Currently Andrew Greene handles our water and wastewater treatment plant. Although Greene received his licensing, it can be difficult for an owner, like the Town of White Springs, to control operational costs, manage complex regulatory requirements and yet retain qualified staff.

There are companies who have solved staffing compliance and operational challenges through full contract operations at multiple municipal and industrial water and wastewater treatment plants, public works departments, and private groundwater treatment systems across the country.

Over time, treatment system infrastructure deteriorates and regulatory requirements change, leaving operators with a gap that can be very hard to bridge. Contract operations should begin with a full assessment of the existing system to identify and prioritize improvements. Then a plan should be updated for standard procedures, short-term fixes and upgrades for the future, all while providing the Town with a predictable budget.

One of the major challenges in the water and wastewater professions is finding and keeping qualified staff. We know Andrew Green will remain under the current administration for years because he is a special person, not necessarily with special skills or efficiency. Operations professionals are aging, the technology skills needed are changing, and not enough young people are entering the profession.  So this could end up a lucrative business for those who wish to be independent contractors as well.

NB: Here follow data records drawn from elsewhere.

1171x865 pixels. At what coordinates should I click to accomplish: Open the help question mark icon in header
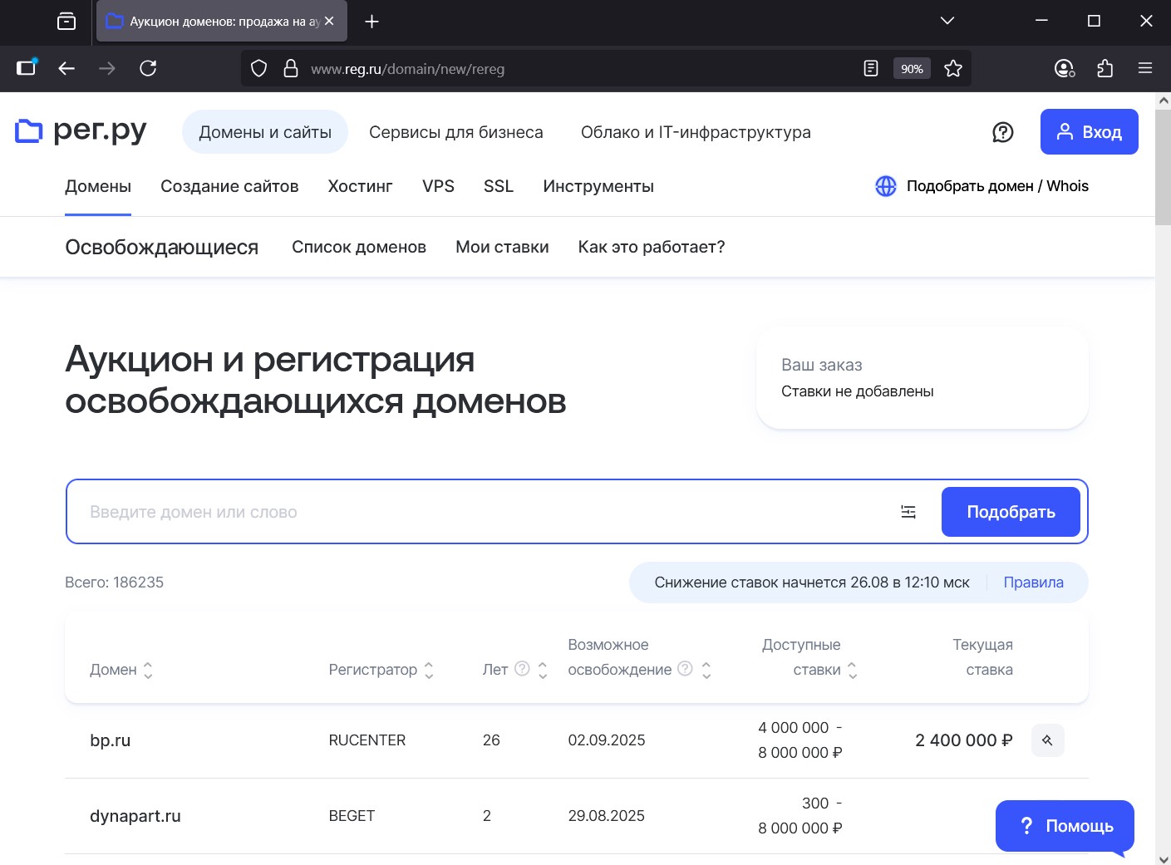[1003, 131]
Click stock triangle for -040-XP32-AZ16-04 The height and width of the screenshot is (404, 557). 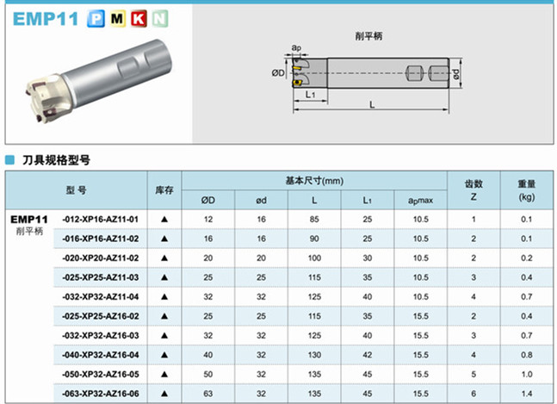tap(164, 354)
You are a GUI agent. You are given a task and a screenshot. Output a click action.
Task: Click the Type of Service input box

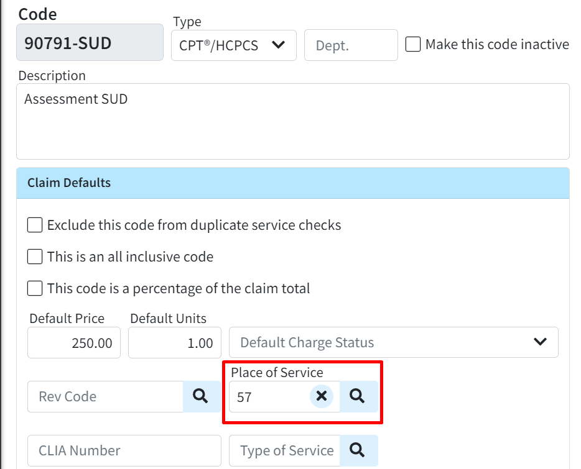click(x=283, y=450)
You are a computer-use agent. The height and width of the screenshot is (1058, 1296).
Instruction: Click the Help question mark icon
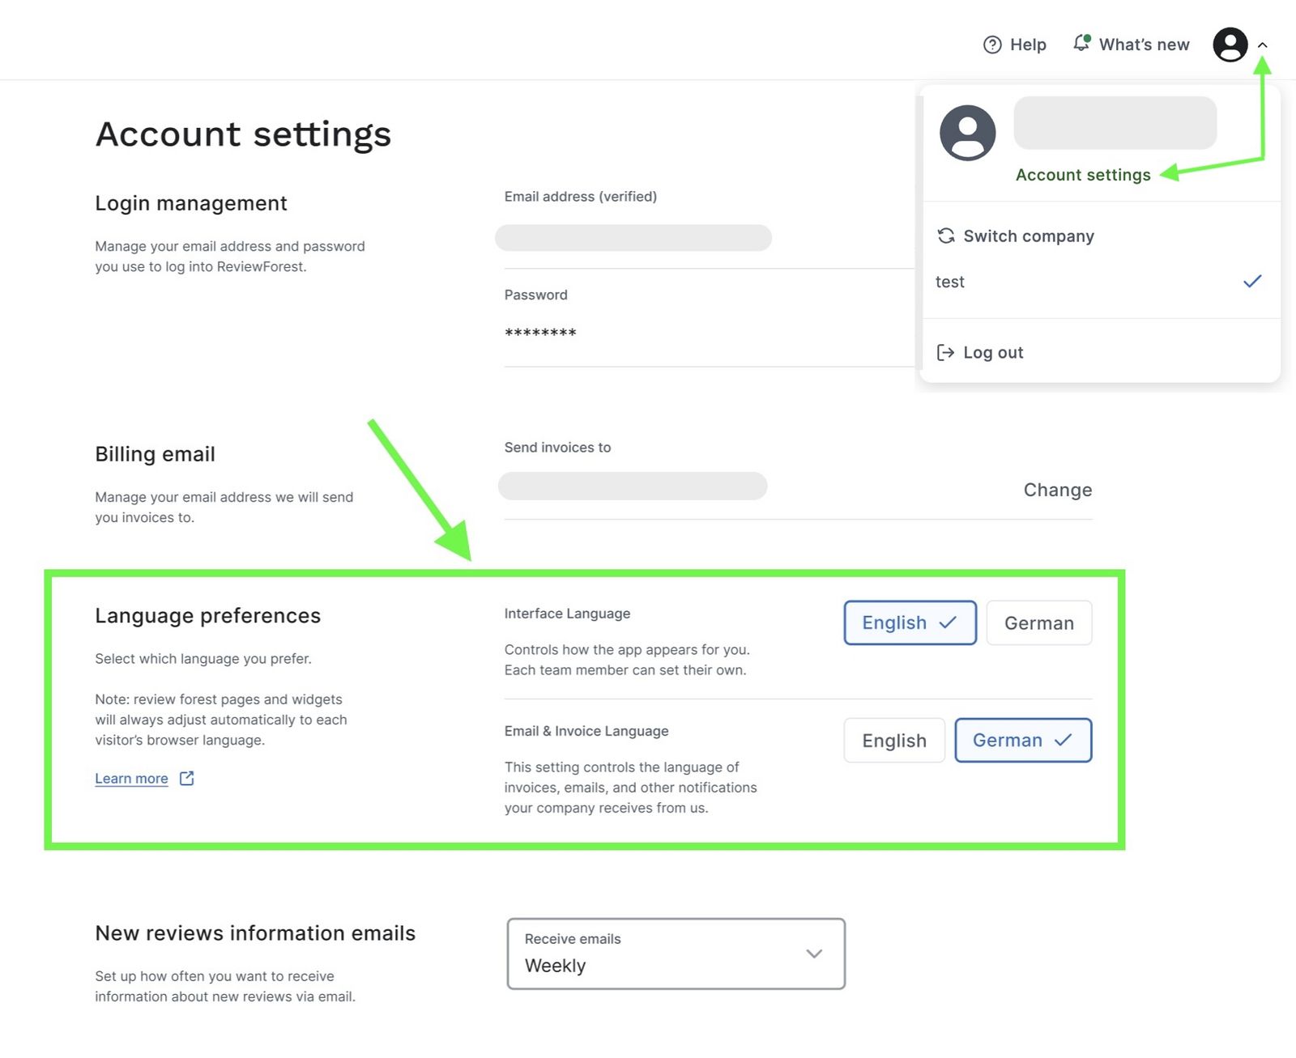pos(991,45)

Companies which are in the business of providing contract staffing, assist them with earning their certification, providing them with a clear career path and support them with a culture that rewards continuous improvement.  They also draw on the experience of hundreds of certified operators across the country, backed by the  knowledge and skills of engineers, scientists and regulatory experts to quickly tackle the most challenging operational issues and keep treatment plants running efficiently.  Most importantly the necessity of keeping plants running efficiently and in full compliance.

 

When we look at the current benefits and salary of Greene which is somewhere between $32-40,000 yearly, the job in itself probably takes less than two hours daily.  Now looking at what Plant Operators A, B or C are paid  it is somewhere between $17.79-$29.46 an hour and our systems are virtually automated.  Now based upon 1,040 hours (5 days a week/4 hours a day) that would be $30,638 on the high side.  But, in Hamilton Councy most operators work on the low side so that would mean a cost for the Town of $18,502, for which most localities, including I believe Live Oak pay $18,000 a year.  That means no FICA tax, no benefits, no health insurance costs and increases and no workers compensation.  Everything is based upon contract and I have a sample of a contract below

 

http://www.dc.state.fl.us/business/contracts/C2802.pdf

Furthermore, as an independent contractor, the Town would have more say in the quality and efficiency of the operator.  And if the operator does not perform as the contract stipulates, the contract may be terminated.  Of cores with the case of Greene, if Townsend could handle the job for one-half day and his duties as Town manager for the balance of the day, I guess I would question why it takes Greene so long to perform his job.  Let’s face it the Town is not big on efficiency and Greene for one half of the day could perform other jobs such as reading meters and working at the satellites when there is something wrong.